In a unanimous decision [1] that is likely to irritate gun-control advocates, the U.S. Supreme Court ruled that the government cannot automatically strip Americans of their Second Amendment rights simply because they use marijuana.
The case involved a Texas man charged under a federal law that makes it illegal for unlawful drug users to possess firearms. The government argued that marijuana use alone was enough to justify the restriction. The Supreme Court disagreed, with Justice Neil Gorsuch writing that the Constitution doesn’t allow such a broad, one-size-fits-all ban.

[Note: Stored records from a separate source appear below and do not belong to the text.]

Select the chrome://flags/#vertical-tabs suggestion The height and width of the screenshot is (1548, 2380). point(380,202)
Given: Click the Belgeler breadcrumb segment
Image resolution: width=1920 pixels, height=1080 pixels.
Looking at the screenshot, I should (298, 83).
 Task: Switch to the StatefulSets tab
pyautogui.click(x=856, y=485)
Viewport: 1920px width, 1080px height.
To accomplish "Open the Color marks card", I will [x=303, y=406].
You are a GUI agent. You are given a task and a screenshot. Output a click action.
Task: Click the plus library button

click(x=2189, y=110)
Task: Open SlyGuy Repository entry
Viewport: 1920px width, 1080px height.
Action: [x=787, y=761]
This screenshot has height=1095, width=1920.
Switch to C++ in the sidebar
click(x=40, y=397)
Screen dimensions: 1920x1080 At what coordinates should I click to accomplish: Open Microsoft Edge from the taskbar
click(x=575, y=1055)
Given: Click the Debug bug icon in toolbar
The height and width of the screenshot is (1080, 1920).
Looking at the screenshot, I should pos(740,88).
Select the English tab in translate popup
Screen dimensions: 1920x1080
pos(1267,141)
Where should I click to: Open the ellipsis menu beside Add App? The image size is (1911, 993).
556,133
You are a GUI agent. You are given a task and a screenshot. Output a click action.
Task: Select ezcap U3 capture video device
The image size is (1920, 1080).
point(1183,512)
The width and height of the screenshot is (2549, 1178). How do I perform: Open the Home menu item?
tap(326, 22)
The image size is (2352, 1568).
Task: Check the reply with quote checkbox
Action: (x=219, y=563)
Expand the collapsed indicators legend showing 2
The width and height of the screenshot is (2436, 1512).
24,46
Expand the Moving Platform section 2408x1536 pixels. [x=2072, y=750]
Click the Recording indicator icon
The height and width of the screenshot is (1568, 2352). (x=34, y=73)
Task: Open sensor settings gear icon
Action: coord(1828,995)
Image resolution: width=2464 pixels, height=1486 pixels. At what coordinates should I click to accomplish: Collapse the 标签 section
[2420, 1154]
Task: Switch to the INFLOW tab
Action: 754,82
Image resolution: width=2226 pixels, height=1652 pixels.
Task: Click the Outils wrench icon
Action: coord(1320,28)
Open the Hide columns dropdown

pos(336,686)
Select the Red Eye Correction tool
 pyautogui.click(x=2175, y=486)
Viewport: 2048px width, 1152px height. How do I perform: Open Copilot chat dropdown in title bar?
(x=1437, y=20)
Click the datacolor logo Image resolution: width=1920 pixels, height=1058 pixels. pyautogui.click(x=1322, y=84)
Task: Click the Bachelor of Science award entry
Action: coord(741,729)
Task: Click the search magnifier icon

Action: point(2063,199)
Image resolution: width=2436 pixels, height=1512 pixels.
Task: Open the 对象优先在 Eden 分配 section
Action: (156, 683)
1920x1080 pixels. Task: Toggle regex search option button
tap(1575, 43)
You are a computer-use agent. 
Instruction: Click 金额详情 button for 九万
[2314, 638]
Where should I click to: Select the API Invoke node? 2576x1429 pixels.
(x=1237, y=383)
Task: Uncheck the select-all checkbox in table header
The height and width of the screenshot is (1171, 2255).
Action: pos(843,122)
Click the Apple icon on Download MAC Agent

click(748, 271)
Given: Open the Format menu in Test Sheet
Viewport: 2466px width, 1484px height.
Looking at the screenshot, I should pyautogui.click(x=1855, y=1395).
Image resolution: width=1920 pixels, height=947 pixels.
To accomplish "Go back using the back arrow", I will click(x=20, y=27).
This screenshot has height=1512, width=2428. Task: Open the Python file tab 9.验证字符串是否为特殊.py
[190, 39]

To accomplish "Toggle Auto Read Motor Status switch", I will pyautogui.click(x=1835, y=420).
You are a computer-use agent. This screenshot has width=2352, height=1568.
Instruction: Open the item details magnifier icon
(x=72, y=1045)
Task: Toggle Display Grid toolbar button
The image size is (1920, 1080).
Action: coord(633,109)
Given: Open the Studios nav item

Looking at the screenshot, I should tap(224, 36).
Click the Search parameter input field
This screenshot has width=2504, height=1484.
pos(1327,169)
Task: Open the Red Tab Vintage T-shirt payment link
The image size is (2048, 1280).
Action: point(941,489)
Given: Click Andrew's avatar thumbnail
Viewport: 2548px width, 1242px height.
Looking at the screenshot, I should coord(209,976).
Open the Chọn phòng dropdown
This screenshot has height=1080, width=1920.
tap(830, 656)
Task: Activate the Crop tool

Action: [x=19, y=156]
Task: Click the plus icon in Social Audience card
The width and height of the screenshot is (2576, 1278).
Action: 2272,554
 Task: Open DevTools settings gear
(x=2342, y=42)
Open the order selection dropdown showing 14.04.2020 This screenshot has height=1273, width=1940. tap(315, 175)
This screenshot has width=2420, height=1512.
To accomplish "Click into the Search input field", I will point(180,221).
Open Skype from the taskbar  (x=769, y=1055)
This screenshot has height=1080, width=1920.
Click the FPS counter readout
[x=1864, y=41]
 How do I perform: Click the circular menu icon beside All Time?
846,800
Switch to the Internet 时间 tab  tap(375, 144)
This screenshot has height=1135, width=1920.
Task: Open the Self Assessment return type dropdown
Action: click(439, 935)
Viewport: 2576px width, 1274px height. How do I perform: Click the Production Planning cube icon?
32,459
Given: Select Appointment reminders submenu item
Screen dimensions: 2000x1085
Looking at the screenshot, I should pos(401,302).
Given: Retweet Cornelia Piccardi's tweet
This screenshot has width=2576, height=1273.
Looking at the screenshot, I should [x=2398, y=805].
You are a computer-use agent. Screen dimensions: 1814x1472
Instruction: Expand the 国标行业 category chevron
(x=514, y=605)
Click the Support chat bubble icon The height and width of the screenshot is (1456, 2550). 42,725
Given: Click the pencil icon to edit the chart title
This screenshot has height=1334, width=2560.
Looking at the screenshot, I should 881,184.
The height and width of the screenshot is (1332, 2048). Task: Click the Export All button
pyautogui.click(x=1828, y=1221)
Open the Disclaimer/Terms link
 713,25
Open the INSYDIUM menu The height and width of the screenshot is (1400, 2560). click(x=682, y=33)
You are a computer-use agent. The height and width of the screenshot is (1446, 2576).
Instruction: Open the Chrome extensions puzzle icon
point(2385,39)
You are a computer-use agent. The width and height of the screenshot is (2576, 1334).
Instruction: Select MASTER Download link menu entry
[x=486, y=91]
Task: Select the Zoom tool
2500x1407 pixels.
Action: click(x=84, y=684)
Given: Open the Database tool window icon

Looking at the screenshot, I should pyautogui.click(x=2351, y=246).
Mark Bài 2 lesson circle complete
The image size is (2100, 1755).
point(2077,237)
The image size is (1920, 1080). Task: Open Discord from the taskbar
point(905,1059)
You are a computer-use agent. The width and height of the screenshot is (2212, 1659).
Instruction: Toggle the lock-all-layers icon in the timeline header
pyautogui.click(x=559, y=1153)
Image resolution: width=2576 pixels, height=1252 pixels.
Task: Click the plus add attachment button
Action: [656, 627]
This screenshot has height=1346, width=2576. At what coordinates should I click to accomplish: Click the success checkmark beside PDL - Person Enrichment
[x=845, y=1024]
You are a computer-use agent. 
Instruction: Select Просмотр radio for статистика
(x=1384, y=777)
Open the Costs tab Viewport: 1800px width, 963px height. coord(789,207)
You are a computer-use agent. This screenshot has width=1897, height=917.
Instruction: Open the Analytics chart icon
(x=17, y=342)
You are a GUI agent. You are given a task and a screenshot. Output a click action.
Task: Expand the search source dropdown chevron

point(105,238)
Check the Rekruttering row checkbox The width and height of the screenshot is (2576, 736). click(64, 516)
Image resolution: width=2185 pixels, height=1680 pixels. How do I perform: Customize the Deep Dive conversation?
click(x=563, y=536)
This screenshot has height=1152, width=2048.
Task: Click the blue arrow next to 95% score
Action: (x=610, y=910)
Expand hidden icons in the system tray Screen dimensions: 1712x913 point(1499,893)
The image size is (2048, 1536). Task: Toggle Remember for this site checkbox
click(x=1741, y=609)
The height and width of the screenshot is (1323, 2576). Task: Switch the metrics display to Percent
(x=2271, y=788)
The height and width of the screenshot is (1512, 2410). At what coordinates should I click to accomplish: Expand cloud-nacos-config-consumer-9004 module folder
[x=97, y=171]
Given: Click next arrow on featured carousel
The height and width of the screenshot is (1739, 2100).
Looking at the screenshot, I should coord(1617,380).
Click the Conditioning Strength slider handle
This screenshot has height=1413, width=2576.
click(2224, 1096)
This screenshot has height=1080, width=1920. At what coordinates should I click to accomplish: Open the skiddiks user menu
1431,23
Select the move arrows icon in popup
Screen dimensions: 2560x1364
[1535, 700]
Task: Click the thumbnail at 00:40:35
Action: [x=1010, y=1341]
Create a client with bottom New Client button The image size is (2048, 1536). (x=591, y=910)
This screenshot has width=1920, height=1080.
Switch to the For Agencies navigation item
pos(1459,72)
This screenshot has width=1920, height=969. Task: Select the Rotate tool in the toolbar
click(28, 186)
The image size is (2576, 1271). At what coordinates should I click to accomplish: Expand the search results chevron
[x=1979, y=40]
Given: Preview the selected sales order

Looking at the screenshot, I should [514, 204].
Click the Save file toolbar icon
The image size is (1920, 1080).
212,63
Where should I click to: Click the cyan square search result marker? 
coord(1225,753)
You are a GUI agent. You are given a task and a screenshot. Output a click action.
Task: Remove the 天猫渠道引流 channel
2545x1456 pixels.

The ruling doesn’t completely invalidate the federal law. The court left room for restrictions on people who are demonstrably dangerous, addicted, or using firearms while impaired. What it rejected was the idea that occasional marijuana use automatically transforms someone into a constitutional outcast.
The decision carries particular significance in states like Michigan, where recreational marijuana is legal under state law but remains illegal under federal law. For years, federal authorities maintained that people who unlawfully used marijuana under federal law were prohibited from possessing firearms. The Bureau of Alcohol, Tobacco, Firearms and Explosives (ATF) repeatedly reinforced that position through guidance and firearm purchase forms, even as states moved toward medical and recreational legalization.
The case could affect a sizable chunk of America. After all, marijuana use is no longer some fringe pastime conducted behind a lava lamp. A 2024 government survey found that more than 15% of Americans age 12 and older had used marijuana in the previous month, while another 2024 study found more than 17 million people use it on a near-daily basis.